# Connecting a CoreWeave Slurm Cluster

> Source: https://parallelworks.com/docs/compute/connecting-coreweave-slurm

# Connecting a CoreWeave Slurm Cluster

This guide connects a [CoreWeave](https://www.coreweave.com/) Slurm cluster (SUNK - Slurm on Kubernetes) to ACTIVATE so your users can submit batch jobs, open desktop sessions, and run workflows on it.

There are two sides to it:

1. **Identity** - point the cluster's identity cache (`nsscache`) at ACTIVATE's SCIM API and add an SSH authorized-keys command, so ACTIVATE users, groups, and SSH keys resolve as real Linux accounts on the cluster.
2. **Connection** - register the cluster in ACTIVATE as an [existing cluster](/docs/compute/configuring-existing-clusters).
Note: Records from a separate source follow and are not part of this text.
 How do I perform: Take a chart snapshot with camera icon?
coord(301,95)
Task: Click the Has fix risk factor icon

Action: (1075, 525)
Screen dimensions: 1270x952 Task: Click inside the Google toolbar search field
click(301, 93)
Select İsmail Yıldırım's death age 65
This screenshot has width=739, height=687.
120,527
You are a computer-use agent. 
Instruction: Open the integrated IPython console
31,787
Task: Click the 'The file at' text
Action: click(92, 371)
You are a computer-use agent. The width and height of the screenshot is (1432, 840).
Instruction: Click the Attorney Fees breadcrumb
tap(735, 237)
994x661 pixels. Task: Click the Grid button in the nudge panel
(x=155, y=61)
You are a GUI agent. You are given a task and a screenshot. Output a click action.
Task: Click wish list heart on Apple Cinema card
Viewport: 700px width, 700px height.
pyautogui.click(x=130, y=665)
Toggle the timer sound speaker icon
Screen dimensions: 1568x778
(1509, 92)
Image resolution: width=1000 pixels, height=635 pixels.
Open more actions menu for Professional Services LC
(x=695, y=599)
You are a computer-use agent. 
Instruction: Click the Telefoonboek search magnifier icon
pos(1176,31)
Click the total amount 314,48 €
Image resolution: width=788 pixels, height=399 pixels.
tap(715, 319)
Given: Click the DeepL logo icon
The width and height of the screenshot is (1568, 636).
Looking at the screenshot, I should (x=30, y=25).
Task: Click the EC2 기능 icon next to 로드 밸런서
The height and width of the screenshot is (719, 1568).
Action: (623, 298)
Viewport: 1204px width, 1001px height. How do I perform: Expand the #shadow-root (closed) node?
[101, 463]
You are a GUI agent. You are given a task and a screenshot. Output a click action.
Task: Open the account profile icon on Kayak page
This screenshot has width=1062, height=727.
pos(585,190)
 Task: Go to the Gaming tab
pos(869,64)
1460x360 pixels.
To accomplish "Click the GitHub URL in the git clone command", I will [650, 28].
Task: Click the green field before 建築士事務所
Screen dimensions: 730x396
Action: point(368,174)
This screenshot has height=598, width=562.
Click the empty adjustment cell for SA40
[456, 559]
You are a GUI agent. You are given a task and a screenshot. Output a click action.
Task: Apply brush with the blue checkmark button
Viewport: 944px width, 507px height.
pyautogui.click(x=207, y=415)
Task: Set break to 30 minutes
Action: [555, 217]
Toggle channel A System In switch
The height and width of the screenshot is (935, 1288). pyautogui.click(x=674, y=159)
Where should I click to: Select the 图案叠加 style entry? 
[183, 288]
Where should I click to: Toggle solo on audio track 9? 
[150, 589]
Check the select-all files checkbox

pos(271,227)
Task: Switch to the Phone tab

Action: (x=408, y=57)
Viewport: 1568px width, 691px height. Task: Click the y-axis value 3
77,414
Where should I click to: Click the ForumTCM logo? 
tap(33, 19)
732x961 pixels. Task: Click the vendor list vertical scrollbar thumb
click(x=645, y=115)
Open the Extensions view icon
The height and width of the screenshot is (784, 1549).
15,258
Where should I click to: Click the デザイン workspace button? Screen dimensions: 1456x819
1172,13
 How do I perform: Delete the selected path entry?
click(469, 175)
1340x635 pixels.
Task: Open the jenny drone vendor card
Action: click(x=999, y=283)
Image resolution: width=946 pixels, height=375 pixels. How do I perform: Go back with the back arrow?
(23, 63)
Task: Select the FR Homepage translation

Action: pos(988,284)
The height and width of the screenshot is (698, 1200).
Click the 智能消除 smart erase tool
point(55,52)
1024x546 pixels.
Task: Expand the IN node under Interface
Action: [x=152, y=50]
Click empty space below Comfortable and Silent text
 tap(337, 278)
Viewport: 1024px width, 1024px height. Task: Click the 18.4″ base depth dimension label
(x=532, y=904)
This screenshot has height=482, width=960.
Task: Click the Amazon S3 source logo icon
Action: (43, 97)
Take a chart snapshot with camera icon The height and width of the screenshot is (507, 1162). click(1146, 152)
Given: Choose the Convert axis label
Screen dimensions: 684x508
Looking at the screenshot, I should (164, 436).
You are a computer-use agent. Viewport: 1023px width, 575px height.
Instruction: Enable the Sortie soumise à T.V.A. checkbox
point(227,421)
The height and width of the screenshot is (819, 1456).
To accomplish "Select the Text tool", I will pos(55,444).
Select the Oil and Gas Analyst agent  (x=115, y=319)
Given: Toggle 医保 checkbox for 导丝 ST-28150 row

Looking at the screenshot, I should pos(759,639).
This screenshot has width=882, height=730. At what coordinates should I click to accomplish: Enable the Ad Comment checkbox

:::info Connecting CoreWeave's Kubernetes API instead?
If you want to manage the cluster's Kubernetes workloads through ACTIVATE rather than submit Slurm jobs, see [Connecting CoreWeave (Kubernetes)](/docs/kubernetes/connecting-clusters/coreweave).
:::

## Prerequisites

- **Organization admin permissions** in ACTIVATE.
- **SCIM provisioning enabled** for your organization, plus a **bearer token**. Follow [SCIM Provisioning](/docs/organization-admin/scim) first and keep the token and endpoint URL handy.
- **`kubectl` access** to the cluster's `tenant-slurm` namespace (via the kubeconfig from CoreWeave).
- POSIX UIDs/GIDs and SSH public keys configured on your ACTIVATE users and groups - these are what get synchronized onto the cluster.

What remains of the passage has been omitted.